Published on 2025-08-07T06:18:08Z

magpie-crawler

magpie-crawler is an intelligence-gathering web crawler for Brandwatch, a leading social media monitoring and digital consumer intelligence company. Its purpose is to scan public web pages, blogs, and forums to find mentions of specific keywords, brands, or products that Brandwatch's clients are tracking. It is a well-behaved crawler that respects robots.txt directives.

What is magpie-crawler?

magpie-crawler is a web crawler operated by Brandwatch, a social media monitoring and intelligence company. It functions as a conventional web scraper that systematically indexes public content from blogs, forums, news sites, and social media platforms. The crawler identifies itself in server logs with a user-agent string like magpie-crawler/1.1. It is designed for efficient data collection and adheres to standard web protocols, including respecting robots.txt, making it a legitimate and transparent crawler.

Why is magpie-crawler crawling my site?

magpie-crawler is visiting your website to collect public information that may be relevant to Brandwatch's clients. It is likely that your site contains content related to brands, products, or industry keywords that are being monitored. The crawler is particularly interested in content that expresses opinions or reviews. The frequency of its visits is determined by the relevance of your content to the monitoring needs of Brandwatch's clients. This crawling is considered authorized as it only accesses publicly available content.

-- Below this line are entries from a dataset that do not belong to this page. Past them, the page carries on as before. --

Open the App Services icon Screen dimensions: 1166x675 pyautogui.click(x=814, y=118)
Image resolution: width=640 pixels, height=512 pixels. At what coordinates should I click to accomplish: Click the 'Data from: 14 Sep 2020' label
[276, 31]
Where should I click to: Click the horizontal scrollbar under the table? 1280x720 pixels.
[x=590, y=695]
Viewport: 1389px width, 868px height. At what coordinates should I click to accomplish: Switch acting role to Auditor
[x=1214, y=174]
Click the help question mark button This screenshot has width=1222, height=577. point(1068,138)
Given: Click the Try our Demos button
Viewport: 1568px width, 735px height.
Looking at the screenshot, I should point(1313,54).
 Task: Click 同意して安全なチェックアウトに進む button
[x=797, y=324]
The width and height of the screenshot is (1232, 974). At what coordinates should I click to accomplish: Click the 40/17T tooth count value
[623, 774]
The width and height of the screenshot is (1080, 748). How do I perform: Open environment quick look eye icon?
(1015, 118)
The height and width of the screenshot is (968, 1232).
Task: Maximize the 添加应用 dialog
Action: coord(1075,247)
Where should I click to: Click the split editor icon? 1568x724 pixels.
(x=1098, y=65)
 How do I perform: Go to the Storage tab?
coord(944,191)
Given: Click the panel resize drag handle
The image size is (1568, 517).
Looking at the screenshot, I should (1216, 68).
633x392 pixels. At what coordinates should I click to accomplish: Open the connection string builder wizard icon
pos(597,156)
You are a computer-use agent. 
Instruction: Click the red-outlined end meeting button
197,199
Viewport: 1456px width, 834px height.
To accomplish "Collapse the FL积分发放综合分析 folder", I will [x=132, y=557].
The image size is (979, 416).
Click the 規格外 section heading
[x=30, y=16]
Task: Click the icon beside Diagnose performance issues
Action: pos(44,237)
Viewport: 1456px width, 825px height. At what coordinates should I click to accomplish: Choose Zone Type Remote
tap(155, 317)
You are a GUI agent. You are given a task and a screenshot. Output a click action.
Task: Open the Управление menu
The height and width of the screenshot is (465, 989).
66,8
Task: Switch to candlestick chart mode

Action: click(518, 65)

What is the purpose of magpie-crawler?

The purpose of magpie-crawler is to support Brandwatch's social listening and digital consumer intelligence platform. The data it collects helps organizations monitor online mentions of their brands, analyze market trends, and gain insights into consumer behavior. For website owners, there is no direct benefit from being crawled, as the service is designed to benefit Brandwatch's clients. However, the crawler is designed to be respectful of server resources and should not cause performance issues.

How do I block magpie-crawler?

To prevent magpie-crawler from accessing your website, you can add a disallow rule for it in your robots.txt file. This is the standard method for managing access for legitimate web crawlers.

Add the following lines to your robots.txt file to block magpie-crawler:

User-agent: magpie-crawler
Disallow: /

How to verify the authenticity of the user-agent operated by Brandwatch?

Reverse IP lookup technique

To verify user-agent authenticity, you can use host linux command two times with the IP address of the requester.

```
> host IPAddressOfRequest
```
This command returns the reverse lookup hostname (e.g., 4.4.8.8.in-addr.arpa.).

> host ReverseDNSFromTheOutputOfFirstRequest

If the output matches the original IP address and the domain is associated with a trusted operator (e.g., Brandwatch), the user-agent can be considered legitimate.

IP list lookup technique

Some operators provide a public list of IP addresses used by their crawlers. This list can be cross-referenced to verify a user-agent's authenticity. However, both operators and website owners may find it challenging to maintain an up-to-date list, so use this method with caution and in conjunction with other verification techniques.